A NORTH Ayrshire woman has retired from her dream job 35 years after she left Kilwinning Academy and moved to America.
Angela Stewart wanted to be a police officer since the age of 10, so when she joined the Los Angeles Police Department she knew she had hit the jackpot.
The 53-year-old moved to California to live with her father when she was 20.
She said: “It was hard. I was leaving everything I knew behind, but it was out of necessity.

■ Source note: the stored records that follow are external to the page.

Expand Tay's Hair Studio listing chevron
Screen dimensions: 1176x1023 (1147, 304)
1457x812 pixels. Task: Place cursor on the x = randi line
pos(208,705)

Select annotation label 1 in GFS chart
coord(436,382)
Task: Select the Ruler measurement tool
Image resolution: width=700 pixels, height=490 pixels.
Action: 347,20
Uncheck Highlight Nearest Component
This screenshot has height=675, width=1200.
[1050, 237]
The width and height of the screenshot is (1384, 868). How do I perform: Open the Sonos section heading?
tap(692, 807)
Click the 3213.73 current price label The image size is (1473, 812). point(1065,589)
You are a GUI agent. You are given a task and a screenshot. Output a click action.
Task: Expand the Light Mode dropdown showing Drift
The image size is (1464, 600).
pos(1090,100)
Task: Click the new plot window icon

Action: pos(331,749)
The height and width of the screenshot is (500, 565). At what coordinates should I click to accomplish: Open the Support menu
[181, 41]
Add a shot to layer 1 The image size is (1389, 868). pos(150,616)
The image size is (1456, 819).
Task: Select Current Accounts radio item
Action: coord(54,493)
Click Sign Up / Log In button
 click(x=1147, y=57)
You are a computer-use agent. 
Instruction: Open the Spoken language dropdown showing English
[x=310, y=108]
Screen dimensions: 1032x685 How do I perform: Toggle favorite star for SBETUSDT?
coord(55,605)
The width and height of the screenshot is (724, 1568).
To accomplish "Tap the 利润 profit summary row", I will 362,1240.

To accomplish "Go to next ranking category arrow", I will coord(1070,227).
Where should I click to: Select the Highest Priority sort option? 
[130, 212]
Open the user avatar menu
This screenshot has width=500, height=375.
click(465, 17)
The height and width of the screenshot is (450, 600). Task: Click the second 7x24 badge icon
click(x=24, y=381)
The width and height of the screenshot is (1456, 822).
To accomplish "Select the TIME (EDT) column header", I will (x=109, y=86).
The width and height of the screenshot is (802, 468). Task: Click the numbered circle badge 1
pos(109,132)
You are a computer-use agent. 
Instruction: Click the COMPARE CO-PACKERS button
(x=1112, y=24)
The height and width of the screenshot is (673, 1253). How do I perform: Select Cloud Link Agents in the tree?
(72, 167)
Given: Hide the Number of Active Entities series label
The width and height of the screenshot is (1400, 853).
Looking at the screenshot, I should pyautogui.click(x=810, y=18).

It was an opportunity I couldn’t turn down.”
Arriving in the US, Angela tried to join the police force, but she was told she had to be a citizen first – a process that takes five years.
But as soon as she could, Angela was signed up and on her way to LAPD police academy.
“The first day you all line up on a black painted line and the instructors come out,” she recalled. “They start yelling, getting up in your face to try and weed out the people that can’t handle it.
“I’m from Dalry, I used to hang out in Glasgow. I can handle someone yelling in my face.”
After seven months, Angela started her probation of the streets of Hollywood.
“It’s as weird and wonderful as you could possibly imagine,” she said.
One case that sticks in her mind was when a spree killer, who had committed five murders in one day, ambushed Angela and her partner in the Hollywood Hills.
She told the Times: “ We had a description of him, he didn’t know someone had seen him leaving the crime scene.”
Angela remembers having her finger on the trigger ready to pull, the only time in her career she said she was preparing to shoot someone.
The man continued to approach Angela and her partner as they repeated their instructions for him to show his hands. He took his hands out his pockets and the police officers moved swiftly to arrest him, finding a gun in the pocket of his baggy clothes.
Angela was made detective, covering serious crimes in the city from auto-theft to attempted murder.
She was awarded Investigator of the Year in 2008 for implementing a program that tracked when people held for mental health reasons tried to access guns they owned, for which they would need a judge’s ruling.
Angela also received a proclamation from the Los Angeles City Council and the Mayor for helping a family in need.
The pandemic has meant she has been unable to visit her family in Scotland, including her mum Roberta in Dalry.
She said: “I still consider it home. My mum hasn’t been able to come out this year. That’s been tough, but she has neighbours that check on her so at least she is safe.”